Il matrimonio di Lorna

Il titolo italiano perde in parte l'incisività dell'originale Le silence de Lorna che richiama con maggiore pregnanza il silenzio cosciente e colpevole o forse semplicemente dettato dalla paura e dal senso di responsabilità di Lorna (Arta Dobroshi), a suo modo vittima di un sistema di sfruttamento dei corpi e delle persone, che non poteva sfuggire all'attenzione dei fratelli Dardenne, acuti osservatori della realtà e come tali indagatori distaccati e asettici, spesso paragonati per il loro sguardo cinematografico al rigore bressoniano del maestro francese.
Ancora una volta è la realtà belga ad essere rappresentata, ma potrebbe essere una qualsiasi realtà geografica per il modo in cui rappresentano le loro storie asciugando il racconto da ogni commento musicale e inseguendo i protagonisti, tallonandoli sino allo spasmo per fotografarne l'anima e il turbamento interiore, restituendoci il disagio ed il grigiore delle loro esistenze.
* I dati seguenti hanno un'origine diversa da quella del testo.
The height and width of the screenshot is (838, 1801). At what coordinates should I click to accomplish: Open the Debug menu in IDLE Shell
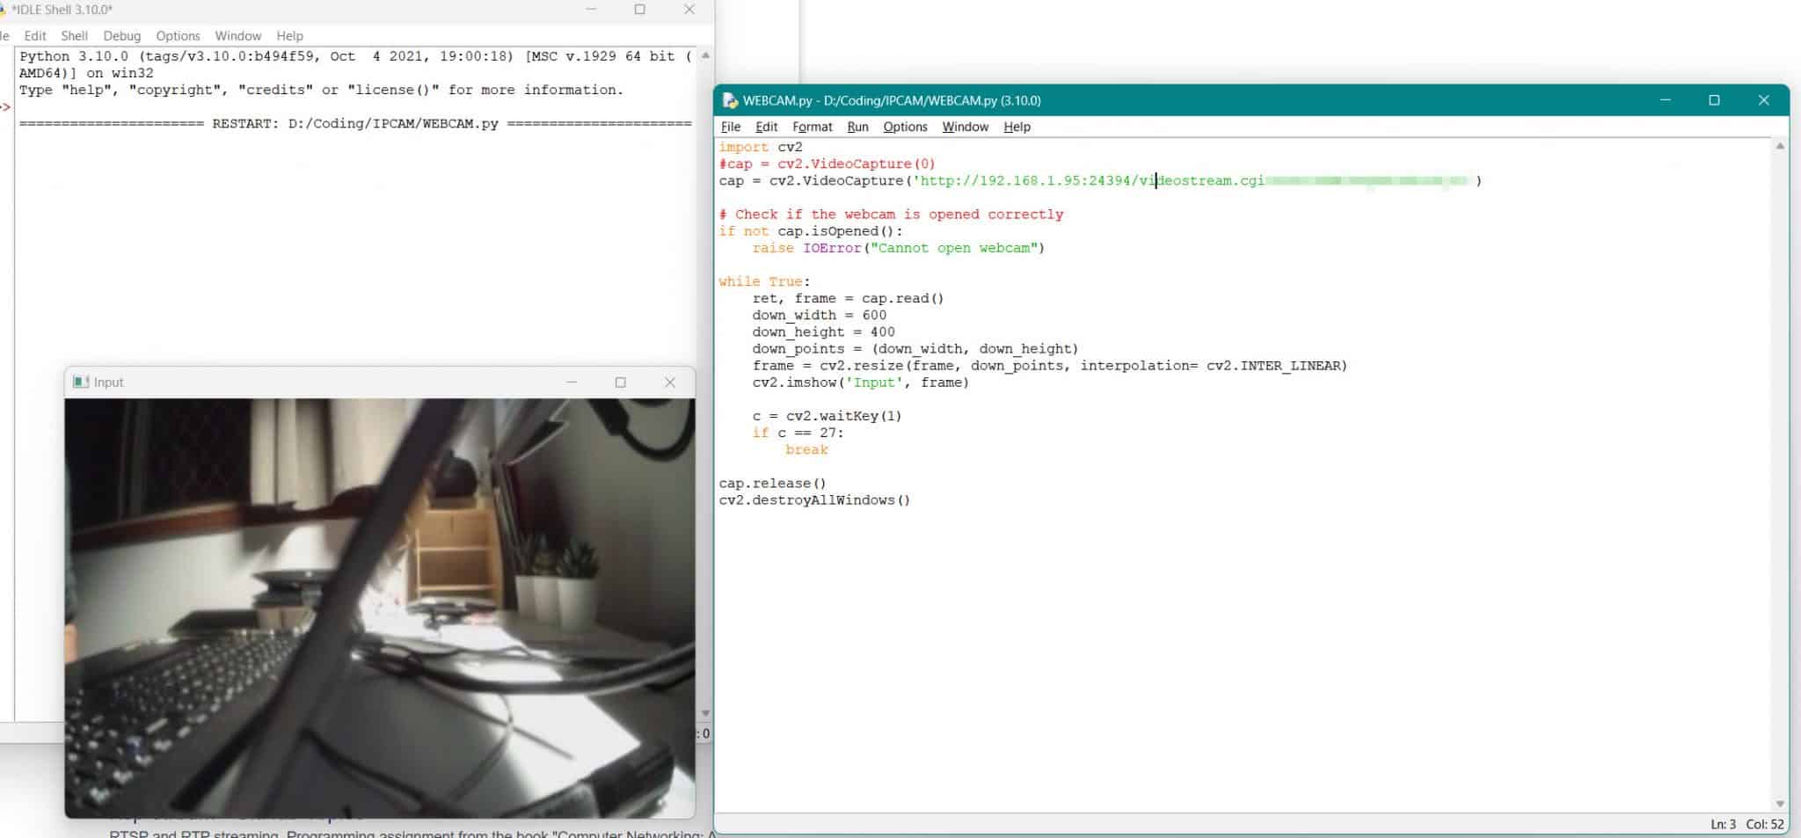click(122, 35)
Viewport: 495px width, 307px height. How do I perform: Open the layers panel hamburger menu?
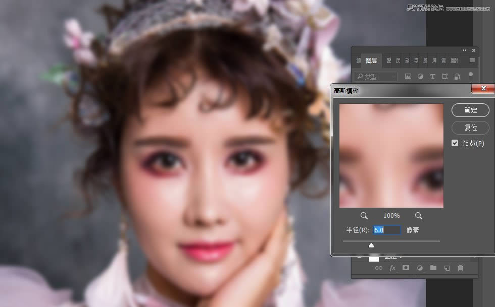point(472,60)
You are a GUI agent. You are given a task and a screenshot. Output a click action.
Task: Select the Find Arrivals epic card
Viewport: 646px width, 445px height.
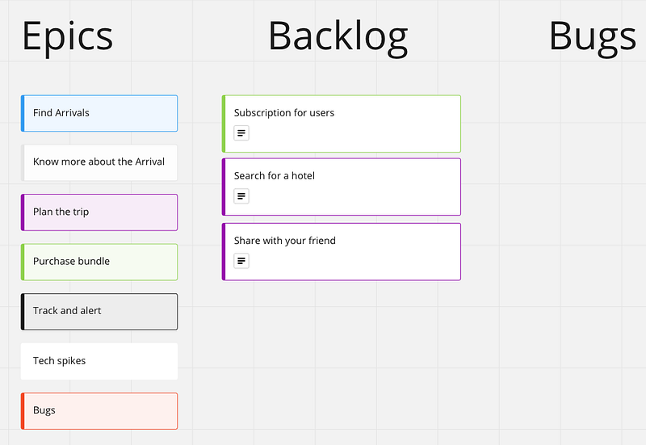(x=99, y=113)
Questa volta però lo sguardo dei Dardenne pare volgere verso una storia dai risvolti ancor più articolati, senza per questo perdersi dietro gli sviluppi narrativi, ma riuscendo a creare una tensione, non limitata solo agli sguardi e ai silenzi, ma anche grazie ad un raccordo preciso tra i vari personaggi del racconto, restituendoci ancora una volta uno sguardo d'insieme di un sistema sociale crudele e dei risvolti negativi che i suoi protagonisti si ritrovano ad affrontare, ormai persi in essi e quasi senza via di fuga alcuna, ma come sempre una fioca speranza è visibile alla fine del tunnel e anche Lorna potrà forse riscattarsi dalle proprie colpe e da quell'amore non protetto a sufficienza. Un film di notevole rigore formale e decisamente intenso, che segna un ulteriore interessante tassello evolutivo nella cinematografia di questi autori belgi pluripremiati.